7 Japanese phrases you can use today at a Japanese restaurant [Super beginner Japanese]

7 Japanese phrases you can use today at a Japanese restaurant [Super beginner Japanese]

Ordering food at a restaurant in a foreign country could be scary experience, especially if you don’t know the language. (I’ve been there myself!) But don’t worry. Here are 7 easiest Japanese phrases you can use today at a restaurant. I take you through step by step.

Scene 1. Entering restaurant

When you enter a Japanese restaurant, normally you wait until you are seated. If you don’t see anyone, you can call staff by saying,

Japanese) Sumimasen. (すみません。)
English) Excuse me.

***

Scene 2. Getting seated

Staff will ask you the following to see how many are in your party.

Japanese) Nan-mei sama desuka.(なんめいさまですか。)
English) How many in your party?

Your answer would depend on how many people are in your party.

1 person: Hitori desu. (ひとりです。)
2 people: Futari desu. (ふたりです。)
3 people: San-nin desu. (さんにんです。)
4 people: Yonin desu. (よにんです。)

***

Scene 3. Ordering food

If you don’t get a menu, ask for one by saying,

Japanese) “Menu” kudasai. (めにゅーください。)
English) Menu, please.


You normally get water for free. But if you haven’t gotten one, you can ask for one by saying this.

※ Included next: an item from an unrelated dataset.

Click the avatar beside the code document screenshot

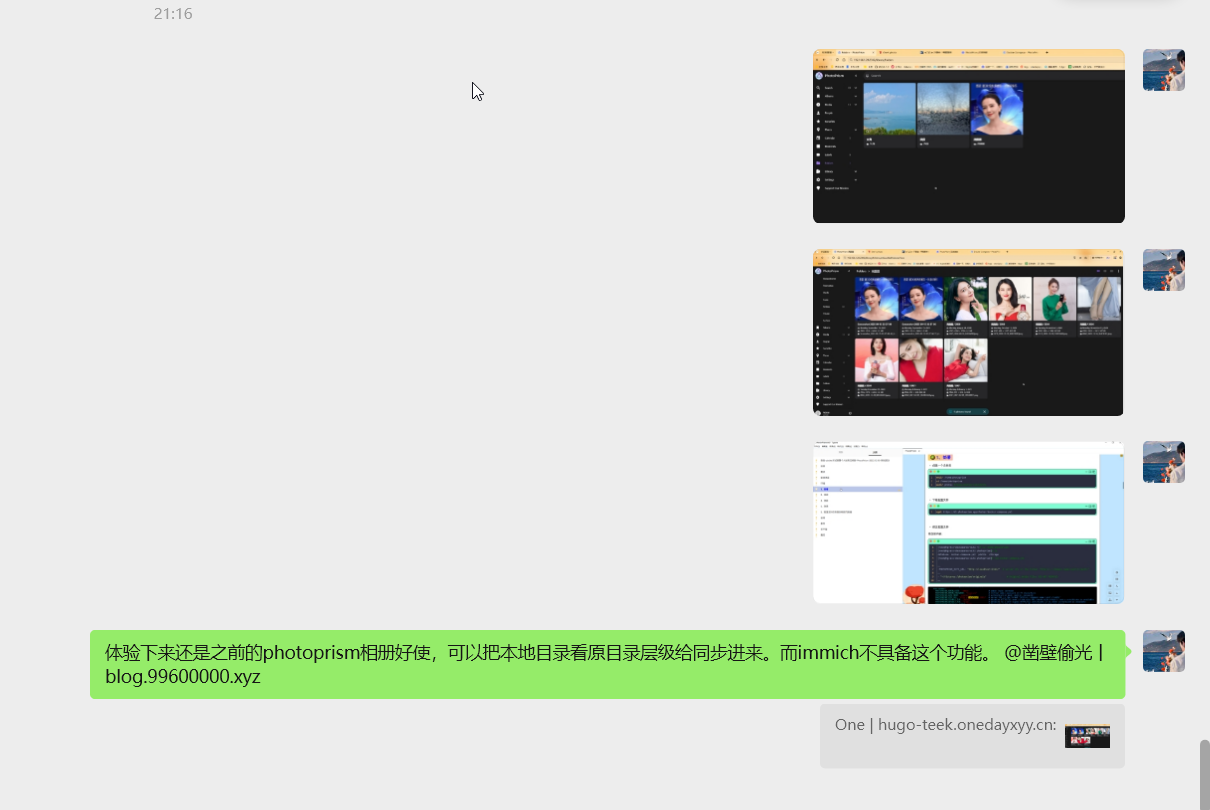tap(1163, 462)

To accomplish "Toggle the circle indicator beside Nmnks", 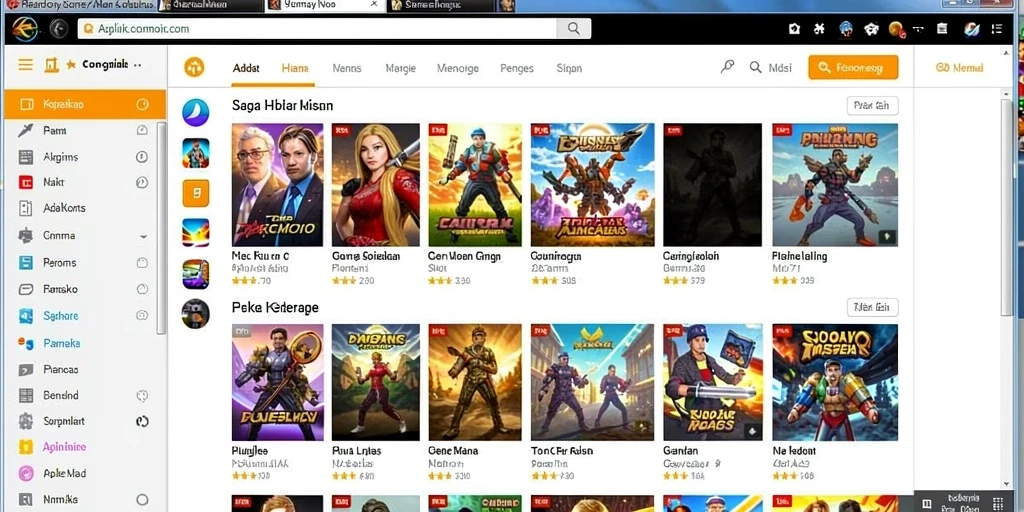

Japanese) O-mizu kudasai. (おみずください。)
English) May I get some water, please?


Once you know what you want to order, you can call staff by saying this magic word again. It’s okay to call out loud. 🙂

Japanese) Sumimasen. (すみません。)
English) Excuse me.


Assuming the menu has pictures of what you want to order, point to it and just say this.

Japanese) Kore kudasai. (これください。)
English) This one, please.

***

Scene 4. Getting check

When you are finished and ready to pay for the bill, you can ask for the bill while you are sitting at the table. Use the following phrase. (This is probably the most difficult phrase so far!)

Japanese) O-kaikei onegai shimasu. (おかいけいおねがいします。)
English) May I have the bill/check, please?

Some restaurants, once your ordered food is all served, they leave you the check on your table for you to bring to the front. In that case, you don’t have to ask for the bill.

Once you have the bill, bring it to the front or pay at the table. It will depend on restaurants.

***

Scene 5. Leaving restaurant

Once you paid the bill, you can leave the restaurant saying thank you. 🙂

Japanese) Arigato gozaimasu. (ありがとうございます。)
English) Thank you.


I tried to use the easiest Japanese sentences assuming you know zero Japanese. Of course, there are other more elaborative ways to express, but using very simple sentences listed above will be more than enough to get around. You know why? Japanese staff at restaurants and shops are usually super kind and friendly (they could be a bit shy though)! So even if you speak broken Japanese just using some words, they will try hard to understand what you are trying to say.